> TASK REQUIREMENTS
Below are entries; output exactly the lines from the one with "Screen dimensions: 469x255" to the one with "Click the May 14, 2013 chart date", both included, and nothing else.

> INPUT MATERIAL
--

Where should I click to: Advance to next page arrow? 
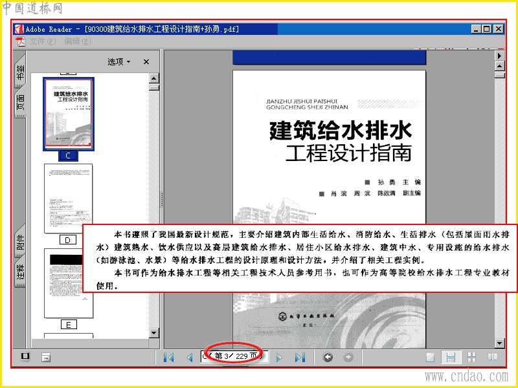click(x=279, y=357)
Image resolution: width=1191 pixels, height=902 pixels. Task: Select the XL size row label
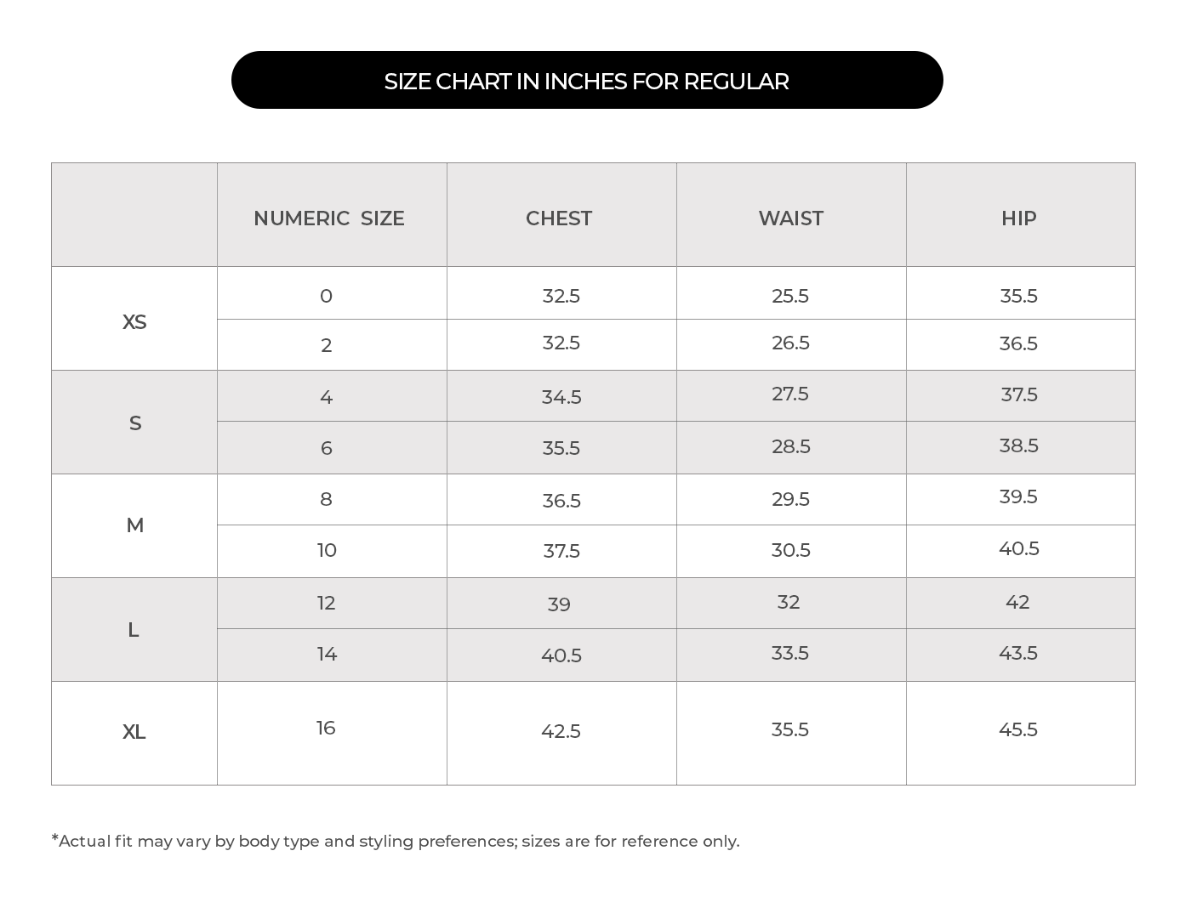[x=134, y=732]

--

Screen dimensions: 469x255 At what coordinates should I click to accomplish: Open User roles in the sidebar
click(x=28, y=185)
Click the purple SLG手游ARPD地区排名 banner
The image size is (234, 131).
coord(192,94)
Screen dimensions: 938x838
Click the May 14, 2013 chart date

--

> RESULT FOR THIS EXERCISE
Screen dimensions: 469x255 At what coordinates should I click to accomplish: Open User roles in the sidebar
click(x=28, y=185)
Click the purple SLG手游ARPD地区排名 banner
The image size is (234, 131).
coord(192,94)
Screen dimensions: 938x838
Click the May 14, 2013 chart date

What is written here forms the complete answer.